Pre-configured models for quick loading:

```swift
// LLM examples
LLMRegistry.llama3_2_3B_4bit
LLMRegistry.qwen3_4b_4bit
LLMRegistry.gemma3_1B_qat_4bit
LLMRegistry.phi3_5_4bit
LLMRegistry.mistral7B4bit

// VLM examples
VLMRegistry.qwen2VL2BInstruct4Bit
VLMRegistry.gemma3_4B_qat_4bit
VLMRegistry.paligemma3bMix448_8bit
```

## Type Registries

Map `model_type` from config.json to model initializers:

```swift
// LLMTypeRegistry supports (partial list):
// "llama", "mistral", "qwen2", "qwen3", "gemma", "gemma2", "gemma3",
// "phi", "phi3", "deepseek_v3", "glm4", "lfm2", ...

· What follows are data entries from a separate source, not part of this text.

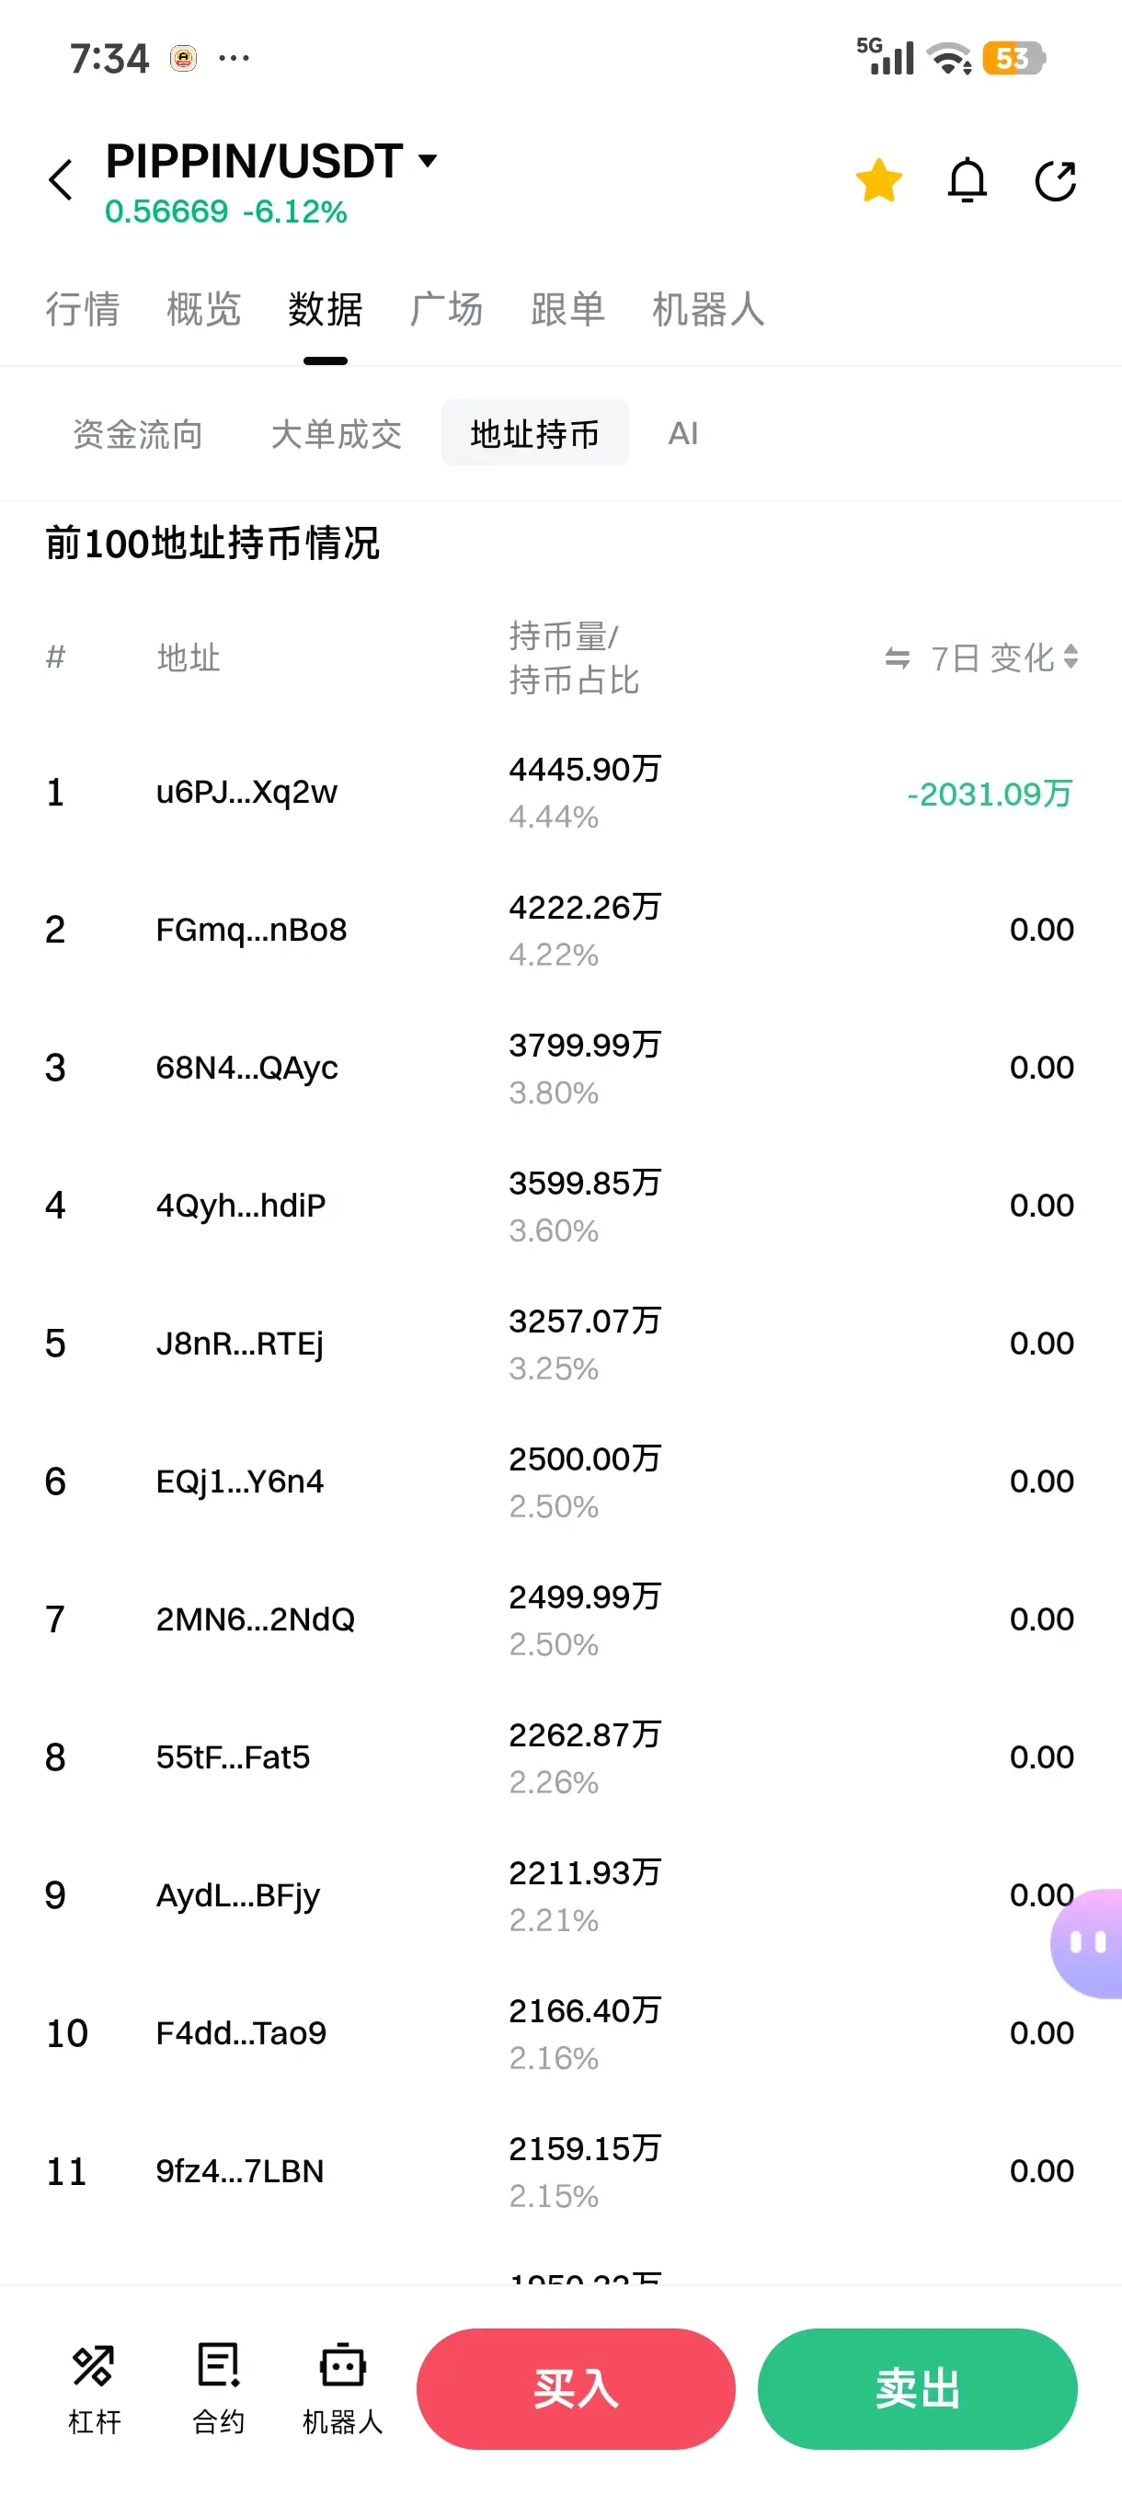
Task: Sort by 7日变化 column arrows
Action: (1071, 656)
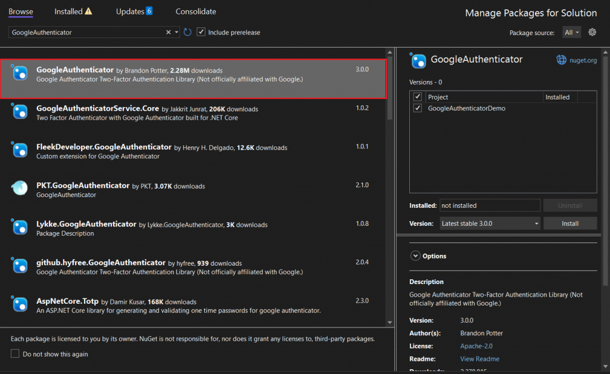The height and width of the screenshot is (374, 610).
Task: Uncheck the GoogleAuthenticatorDemo project checkbox
Action: [x=418, y=108]
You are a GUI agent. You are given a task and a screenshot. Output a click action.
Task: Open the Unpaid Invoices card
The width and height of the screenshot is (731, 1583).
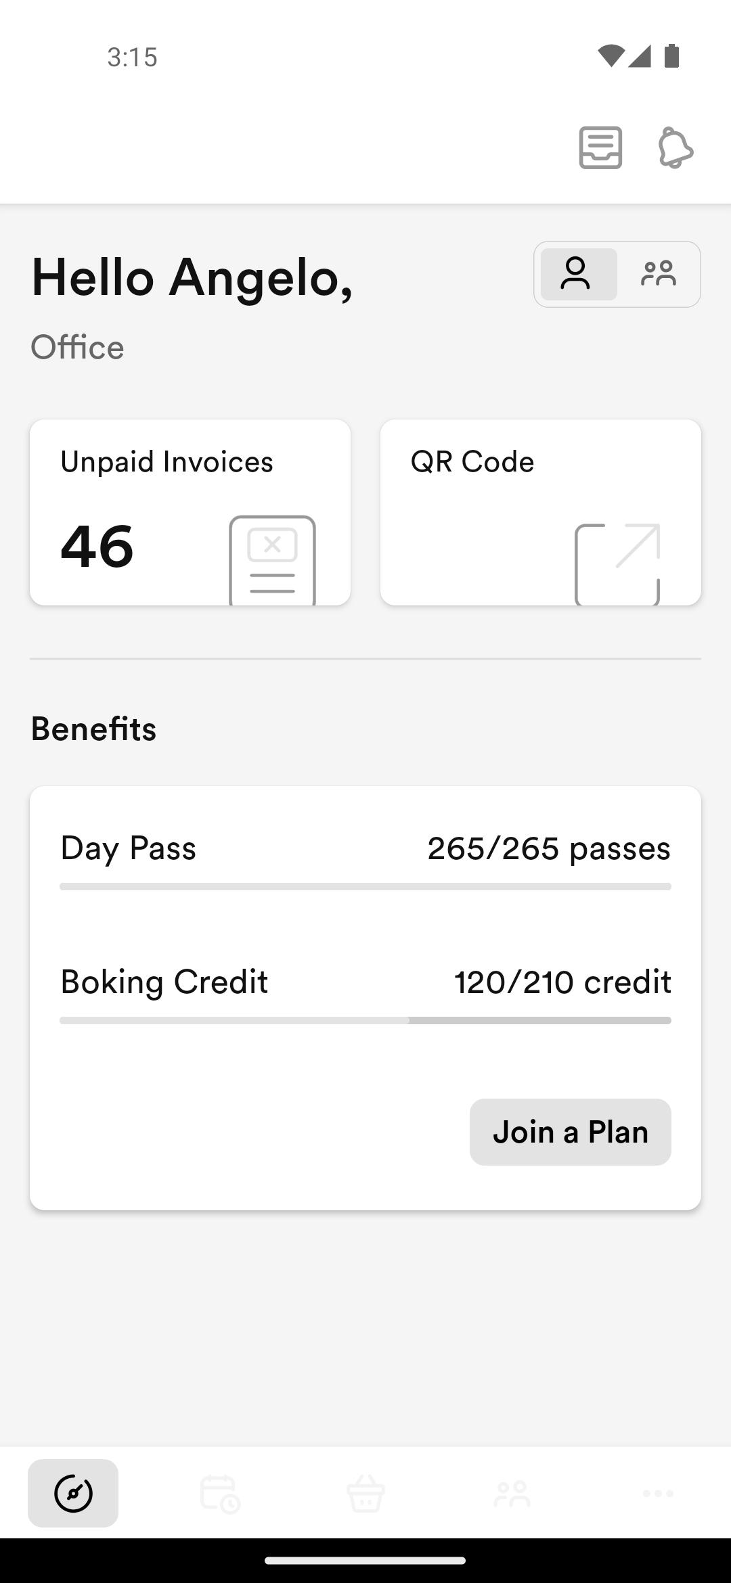190,512
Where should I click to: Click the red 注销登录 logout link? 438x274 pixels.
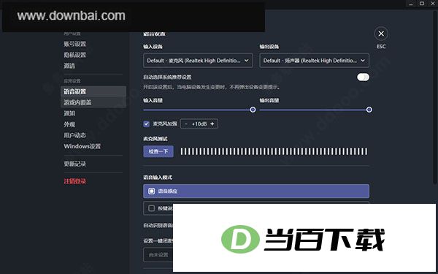point(75,181)
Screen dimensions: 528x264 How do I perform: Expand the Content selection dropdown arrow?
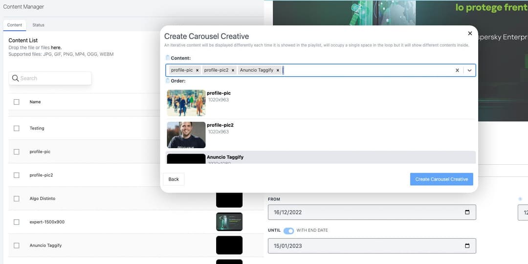tap(469, 70)

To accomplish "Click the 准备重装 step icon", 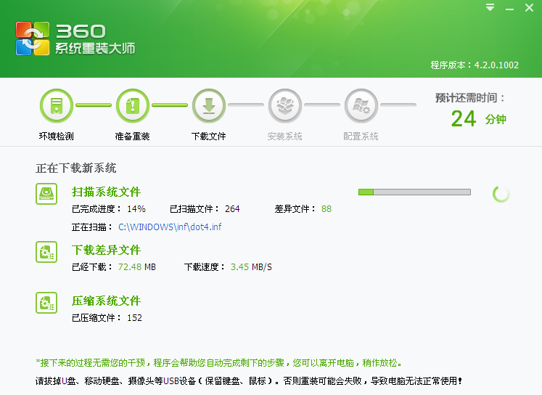I will 132,107.
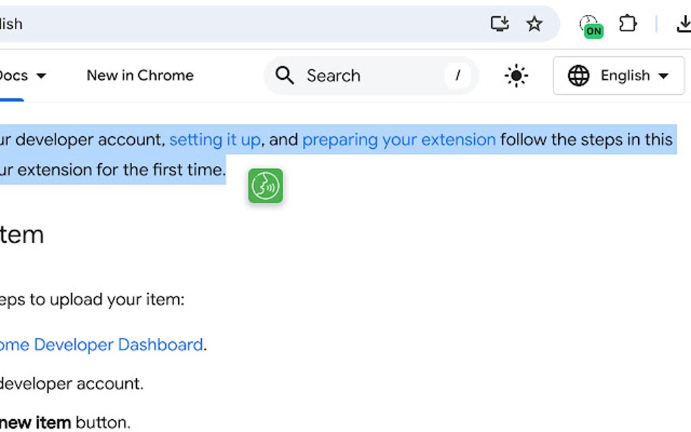Open the English language dropdown
The width and height of the screenshot is (691, 432).
pyautogui.click(x=618, y=75)
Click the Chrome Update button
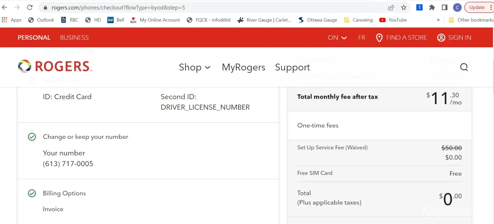 [x=477, y=8]
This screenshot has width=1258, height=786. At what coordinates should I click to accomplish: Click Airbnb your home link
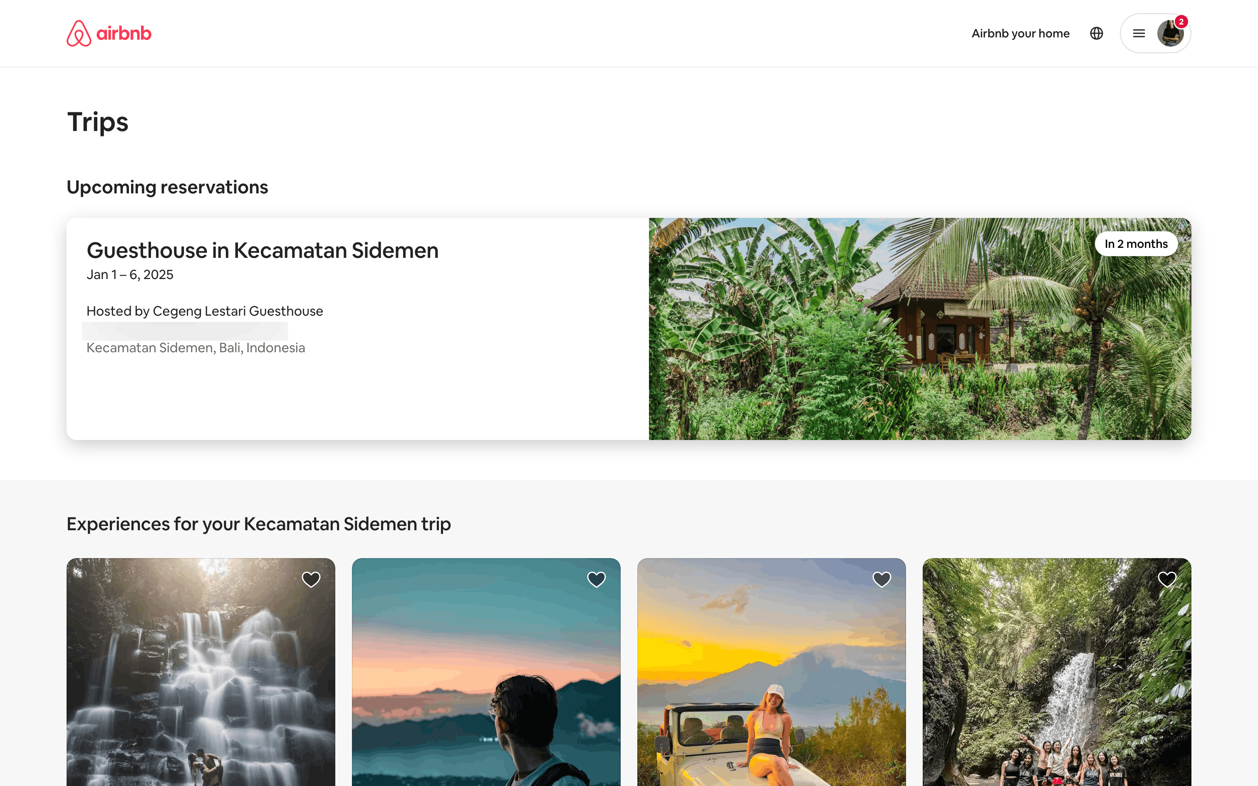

// VLMTypeRegistry supports:
// "qwen2_vl", "qwen2_5_vl", "qwen3_vl", "paligemma", "gemma3",
// "idefics3", "smolvlm", "pixtral", "mistral3", ...
```

## Loading Flow

1. **Download**: Model weights fetched from HuggingFace (cached locally)
2. **Parse config.json**: Determine `model_type` and configuration
3. **Create model**: TypeRegistry maps type to initializer
4. **Load weights**: `.safetensors` files loaded into model
5. **Load tokenizer**: From `tokenizer.json` / `tokenizer_config.json`
6. **Load EOS tokens**: From `generation_config.json` (overrides config.json)
7. **Create processor**: For input preparation

```swift
// Download location
let modelDir = configuration.modelDirectory(hub: HubApi())
// ~/.cache/huggingface/hub/models--mlx-community--Model-Name/...
```

## Memory Management

```swift
// Models are loaded fully into memory
// Quantized models (4-bit) use ~4x less memory than fp16

// Memory estimate: ~0.5GB per 1B parameters for 4-bit quantized
// Example: 7B 4-bit model ~ 3.5GB

// To unload, release all references to ModelContainer
container = nil  // Model memory freed
```

## Updating Model Parameters

```swift
// Load adapters into model
await container.update { context in
    try context.model.update(
        parameters: adapterParams,
        verify: .noUnusedKeys
    )
}
```

## Deprecated Patterns

### Old perform() signatures

```swift
// DEPRECATED: perform with (model, tokenizer)
await container.perform { model, tokenizer in
    // ...
}

// DEPRECATED: perform with (model, tokenizer, values)
await container.perform(values: myData) { model, tokenizer, data in
    // ...
}

// USE INSTEAD: perform with ModelContext
await container.perform { context in
    // context.model, context.tokenizer, context.processor, context.configuration
}
```

### ModelRegistry typealias

```swift
// DEPRECATED
import MLXLLM
let config = ModelRegistry.llama3_2_3B_4bit  // ambiguous

// USE INSTEAD
import MLXLLM
let config = LLMRegistry.llama3_2_3B_4bit

// or for VLM
import MLXVLM
let config = VLMRegistry.qwen2VL2BInstruct4Bit
```

The `ModelRegistry` typealias still exists for backwards compatibility but is deprecated. Use `LLMRegistry` or `VLMRegistry` explicitly.